Using the data below, return every line that holds the word "Baby".

#### PROVIDED RECORDS ####

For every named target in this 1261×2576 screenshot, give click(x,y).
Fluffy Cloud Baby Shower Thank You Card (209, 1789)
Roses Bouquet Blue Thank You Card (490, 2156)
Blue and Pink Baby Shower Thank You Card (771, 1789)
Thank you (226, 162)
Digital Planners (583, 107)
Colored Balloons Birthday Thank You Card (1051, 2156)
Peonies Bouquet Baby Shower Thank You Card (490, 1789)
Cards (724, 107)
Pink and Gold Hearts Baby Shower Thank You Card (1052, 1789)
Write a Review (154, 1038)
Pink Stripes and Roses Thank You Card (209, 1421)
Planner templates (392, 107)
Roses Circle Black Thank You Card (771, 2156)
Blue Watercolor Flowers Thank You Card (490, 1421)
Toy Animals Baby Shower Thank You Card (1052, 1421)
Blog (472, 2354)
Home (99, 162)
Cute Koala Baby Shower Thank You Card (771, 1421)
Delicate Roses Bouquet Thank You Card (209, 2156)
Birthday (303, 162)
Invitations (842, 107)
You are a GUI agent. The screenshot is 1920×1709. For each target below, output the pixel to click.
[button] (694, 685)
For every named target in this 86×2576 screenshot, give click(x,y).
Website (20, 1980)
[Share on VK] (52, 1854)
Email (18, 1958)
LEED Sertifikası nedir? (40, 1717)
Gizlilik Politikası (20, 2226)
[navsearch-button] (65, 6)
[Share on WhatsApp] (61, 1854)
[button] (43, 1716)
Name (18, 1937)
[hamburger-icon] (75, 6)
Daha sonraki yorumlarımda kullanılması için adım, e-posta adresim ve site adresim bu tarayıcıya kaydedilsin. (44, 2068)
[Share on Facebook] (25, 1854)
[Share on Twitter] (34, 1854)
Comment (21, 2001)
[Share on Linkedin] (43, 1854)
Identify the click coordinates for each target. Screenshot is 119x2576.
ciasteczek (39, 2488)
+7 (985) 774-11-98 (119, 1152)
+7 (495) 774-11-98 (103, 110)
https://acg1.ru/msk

####

__WRITTEN ANSWER__
Fluffy Cloud Baby Shower Thank You Card (209, 1789)
Blue and Pink Baby Shower Thank You Card (771, 1789)
Peonies Bouquet Baby Shower Thank You Card (490, 1789)
Pink and Gold Hearts Baby Shower Thank You Card (1052, 1789)
Toy Animals Baby Shower Thank You Card (1052, 1421)
Cute Koala Baby Shower Thank You Card (771, 1421)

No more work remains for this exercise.